It’s been said that Owen sometimes clings to the beautification of war. I hardly think so—he’s struggling with a problem I’ve already described: namely, we cannot simply dismiss all previous notions. War may “strip away the film of familiarity” in a shocking manner, but we must cover the abyss with language we know to be inadequate. That’s part of being human. That we know we engage in illusion-making doesn’t mean we can stop doing so altogether. So Owen is wrestling with the difficult relationship between his poetic language—eloquent stuff, not the sometimes strident tones of Siegfried Sassoon—and his raw experience.

What is he doing to that experience in trying to convey it, as of course he must? So here he invents a dream like the reality of war, lending the former equal status for the time being. And he forces himself to confront the man he has killed, not accepting the obvious excuse that he has been commanded to kill. After all, it is wartime. And the dead German speaks to him—what is Owen accomplishing here? Is his language expiatory? Cathartic? Can we guess the speaker’s attitude towards these questions? All language falsifies what it describes, but how, if at all, may we falsify in good faith? Myth, aesthetic dreams, even cast as confrontations, may deepen the speaker’s complicity in the act he has already committed. Owen won’t excuse his own poetry, won’t take flight in gritty realism or shrill declamation, a refusal I find decent in him.

Notes on William Butler Yeats

Introduction.


Yeats was a poet of many phases, not as clearly marked as critics imply: romanticism and symbolism, Irish politics and folklore, aristocratic values, Modernist stylistic compression and an interest in poetic texts as containing entire symbolic systems. But he never left behind his early phases even after moving on from them. Yeats was always concerned with the power of art in relation to other areas of life, with poetry’s status as expression, with its approximation to religion and the stability and ultimate insight religions offer. His poetry becomes more and more complex in its investigation of all these matters. A Vision is his prose attempt to create, in the manner of Blake and Swedenborg, an integral system, a mystic yet accurate way of dealing with change in individual identity, the collective unconscious, and world history. Whether all his talk of “gyres,” “will/body of fate,” “creative mind / mask,” and so forth makes a theosophic system is beside the point: the whole affair is a vehicle for his poetry. His complex mature period blends with the Anglo-American Modernism of Eliot and Pound, among others. Take the Symbolist insistence that art constitutes a higher reality all its own, add the allusiveness and integrative power of myth, the spiritual imperatives of mysticism, a paradoxical yet genuine engagement with politics, and a willingness to question his broadest claims for poetry’s truth-status and relevance—and you get Yeats the High Modernist. There is a certain aloofness in Yeats’ manner, an aristocratic contempt for those who want nothing but pleasure from art, as if, to borrow from Bentham, pushpin were as good as poetry. Like most Modernists, Yeats despises middle-class materialism, preferring the genuineness of the poor and the nobility alike. This carries forth a long romantic and Victorian tradition—recall Carlyle’s thundering at “Bobuses” who think of nothing but upward mobility and their stomachs.

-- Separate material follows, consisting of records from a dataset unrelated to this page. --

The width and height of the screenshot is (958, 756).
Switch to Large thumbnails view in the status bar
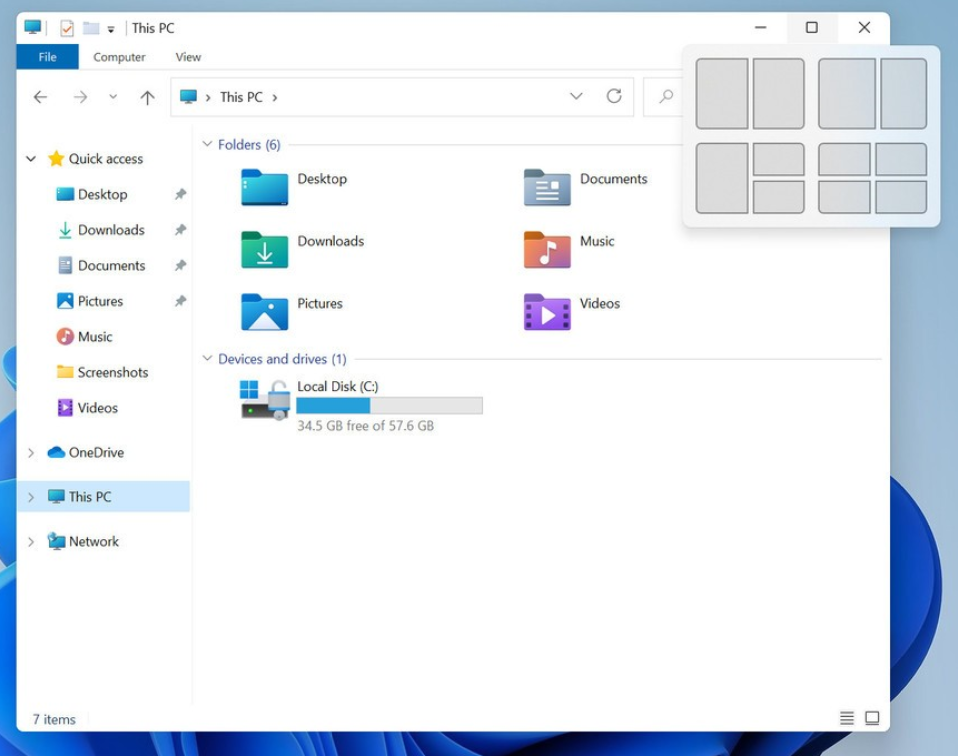(x=871, y=718)
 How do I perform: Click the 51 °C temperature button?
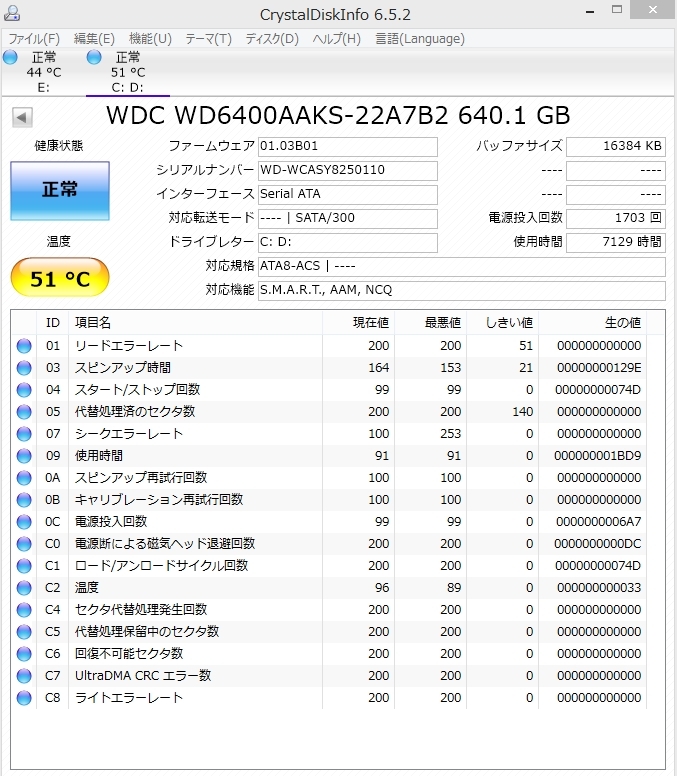click(59, 278)
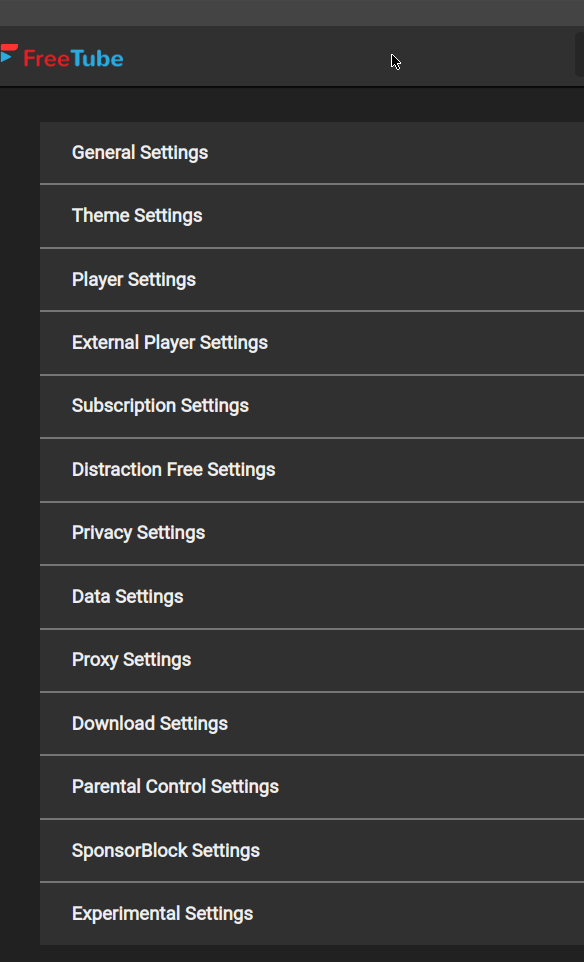Screen dimensions: 584x962
Task: Click the Theme Settings heading text
Action: tap(136, 216)
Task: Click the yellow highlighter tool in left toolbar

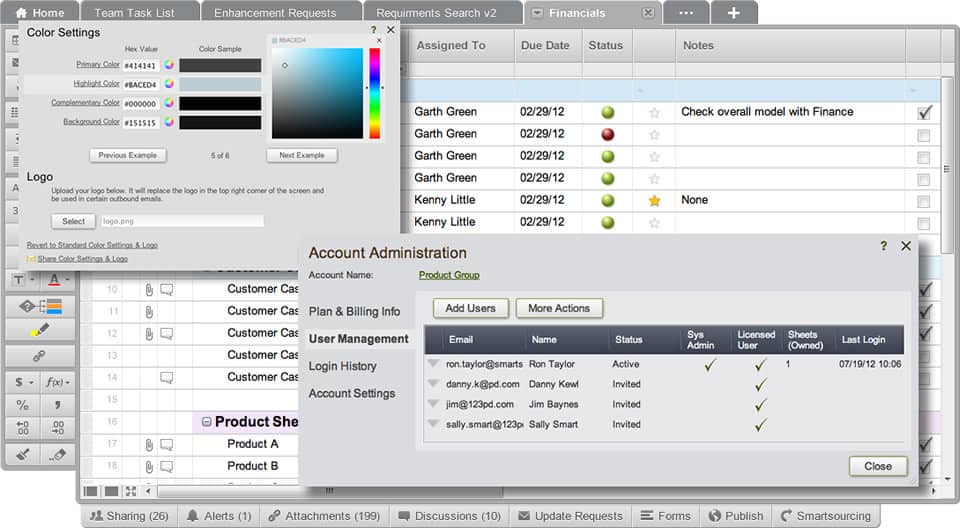Action: click(40, 330)
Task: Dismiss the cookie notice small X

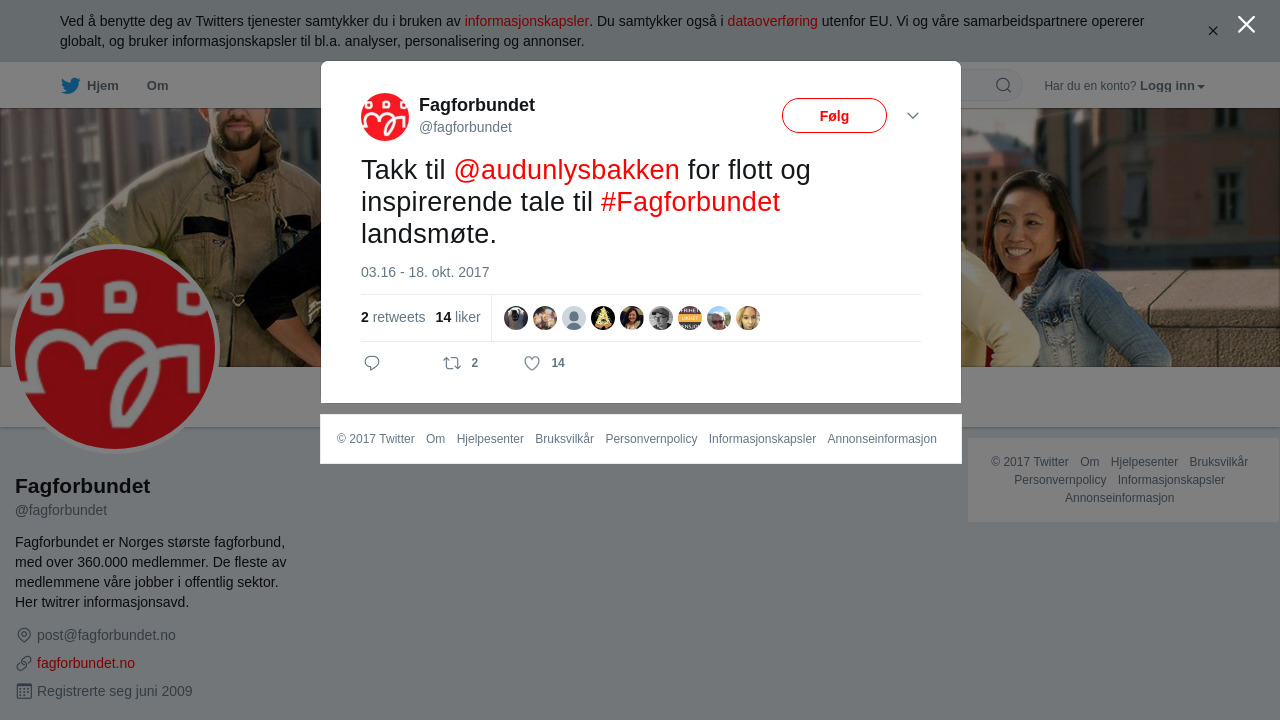Action: (1213, 31)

But then, the argument over whether art should simply please us or improve us into the bargain is an ancient one; most critics and artists, even the most defiantly aloof among them, have implied that it should be a force both for social cohesion and for spiritual realization and transcendence. The Russian Formalists’ watchword “make it new” isn’t so new, and Modernists believe that art is a powerful shaping force over the spirit and intellect, even if they don’t trust themselves entirely when they say such things. The notion that Modernism doesn’t trust itself calls for an explanation: Yeats, with his occult and elitist tendencies, knows the risk he runs of his art collapsing into aestheticism or romantic solipsism. He’s fashioning a holy book out of his own semi-private symbolic language, a Book that promises special insight to the initiated. Even his use of the past’s myths and history throws down the interpretive gauntlet to us as readers—Yeats is a difficult poet who demands that we turn away from ordinary notions, step out of our individual selves, and understand him on his own terms. The self and the ordinary are cast as barriers to understanding and connection with others.

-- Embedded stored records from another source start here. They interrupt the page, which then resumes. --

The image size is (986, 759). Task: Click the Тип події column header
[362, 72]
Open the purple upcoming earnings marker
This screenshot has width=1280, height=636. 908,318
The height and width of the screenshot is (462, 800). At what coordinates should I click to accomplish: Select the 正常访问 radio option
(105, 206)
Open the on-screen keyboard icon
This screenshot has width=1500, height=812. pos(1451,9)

Yeats’ hero Blake wrote about religion’s tendency to become the province of an evil priesthood, a cynical hieratic class that feeds on the mysteries it propagates and guards. Mystery at its best—even the kind of manufactured mystery we see in the Victorian sages—can flow from genuine wonder at the complexity of humanity and the cosmos; but it can also take its origin from fear, ignorance, and misinterpretation, with consequent need for priestly elites. Modernist myth-making could easily amount to ideology in the service of somebody’s politics.

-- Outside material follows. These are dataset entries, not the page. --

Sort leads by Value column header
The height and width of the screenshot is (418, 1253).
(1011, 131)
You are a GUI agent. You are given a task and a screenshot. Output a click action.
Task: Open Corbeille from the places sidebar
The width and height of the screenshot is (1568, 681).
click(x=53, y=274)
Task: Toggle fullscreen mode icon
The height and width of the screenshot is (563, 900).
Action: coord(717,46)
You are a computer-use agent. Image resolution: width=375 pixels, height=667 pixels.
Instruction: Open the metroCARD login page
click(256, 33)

Anglo-American Modernists seem to know this, and yet they find it necessary to offer us a religion of art. Yeats is a man of dilemmas—he’s all for universal myths, yet remains an Irish nationalist; he’s deeply personal and subjective, yet breaks down the barriers of selfhood. And above all, the phrase applied to Tennyson in the nineteenth century—“Lord of Language”—is just as appropriate to Yeats among his twentieth-century peers.

“The
Lake Isle of Innisfree”

An early poem, symbolist. The speaker will remove himself from the everyday world and hear what the “deep heart’s core” has to say; this alternative reality will have an order and a peace all its own. The poem has the force of a decision: “I will go to the place that’s calling to me.” He hasn’t done it yet, and the chant itself is part of the process whereby he will convince himself to go. There’s some genuine pastoral imagery, a touch of romanticism’s descriptions of beautiful things in nature. Innisfree is symbolic—it is at least as much a state of mind as a real place, perhaps more so. The poem speaks the reality that calls the poet forth, so language participates in the making of something real, whether a state of mind or an actual place.

“Easter 1916”


Yeats here treats an act of Irish nationalism and martyrdom as a work of art, something that transfigures even those participants he didn’t get along with. But in the final stanza, doesn’t Yeats also bring up the dangers of nationalism? See his line, “Too long a sacrifice…” Nationalism is a temporary tactic; Yeats never supported violent revolution, and shows a preference for art and myth as shaping and continuity-providing influences in collective life.

“The Second Coming”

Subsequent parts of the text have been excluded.